Graphing Systems of Inequalities

Your easy guide to graphing and solving systems of inequalities

In math, once you have learned how to graph and solve a system of linear equations, you are ready to take the next step and learn two new important algebra skills:

Graphing Systems of Inequalities
Solving Systems of Inequalities

This guide will teach you both skills. However, it is important to note that graphing systems of inequalities involves a graphical approach that you may not have explored before.

If you are not confident in your ability to graph and solve a system of linear equations we suggest that review our free Solving Systems of Equations guide.

If you already know how to graph a system of equations, you are ready to follow this step-by-step guide that will teach you everything you need to know about graphing systems of linear inequalities.

Before we dive into solving systems of inequalities, let’s review some definitions and learn the standard notations used when graphing systems of inequalities.

What is the difference between an equation and an inequality?

Definition: An equation is a mathematical statement showing that two expressions are equal using the sign: =

An example of an equation is x=7 where x equals 7 (and only 7).

We can visualize the equation x=7 on the number in Figure 01 below:

Equations have only one possible solution. The equation x=7 means that x must equal 7 and no other value.

Definition: An inequality is a relationship between two values, variables, or expressions making a non-equal comparison

An example of an inequality is x≥7 where x can be equal to 7 or any value larger than 7 (Figure 02).

Inequalities have an infinite number of solutions (this collection of possible solutions is called a solution set). The inequality x≥7 means that x can equal 7 or any value greater than 7. For example:

Solution Examples: 7, 7.5, 57, 2,675, etc.
Non-Solution Examples: 6.999, 3, 0, -413, etc.

* **Data shown**:
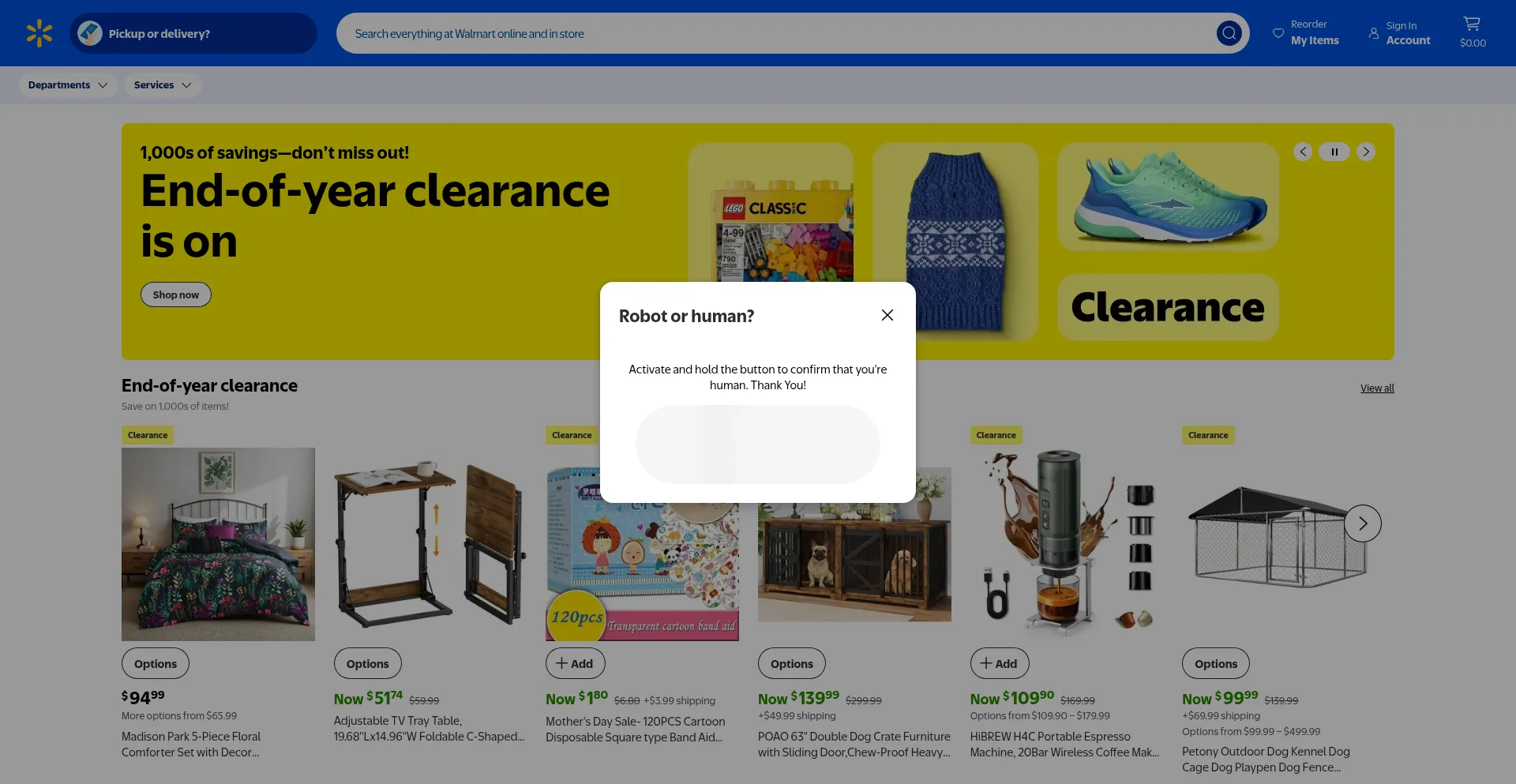Advance to next banner slide
Image resolution: width=1516 pixels, height=784 pixels.
coord(1366,152)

* **Work required**:
Please reproduce the inequalities guide in full, word for word. The material here comes from a separate source.

* **Output for this exercise**:
Graphing Systems of Inequalities

Your easy guide to graphing and solving systems of inequalities

In math, once you have learned how to graph and solve a system of linear equations, you are ready to take the next step and learn two new important algebra skills:

Graphing Systems of Inequalities
Solving Systems of Inequalities

This guide will teach you both skills. However, it is important to note that graphing systems of inequalities involves a graphical approach that you may not have explored before.

If you are not confident in your ability to graph and solve a system of linear equations we suggest that review our free Solving Systems of Equations guide.

If you already know how to graph a system of equations, you are ready to follow this step-by-step guide that will teach you everything you need to know about graphing systems of linear inequalities.

Before we dive into solving systems of inequalities, let’s review some definitions and learn the standard notations used when graphing systems of inequalities.

What is the difference between an equation and an inequality?

Definition: An equation is a mathematical statement showing that two expressions are equal using the sign: =

An example of an equation is x=7 where x equals 7 (and only 7).

We can visualize the equation x=7 on the number in Figure 01 below:

Equations have only one possible solution. The equation x=7 means that x must equal 7 and no other value.

Definition: An inequality is a relationship between two values, variables, or expressions making a non-equal comparison

An example of an inequality is x≥7 where x can be equal to 7 or any value larger than 7 (Figure 02).

Inequalities have an infinite number of solutions (this collection of possible solutions is called a solution set). The inequality x≥7 means that x can equal 7 or any value greater than 7. For example:

Solution Examples: 7, 7.5, 57, 2,675, etc.
Non-Solution Examples: 6.999, 3, 0, -413, etc.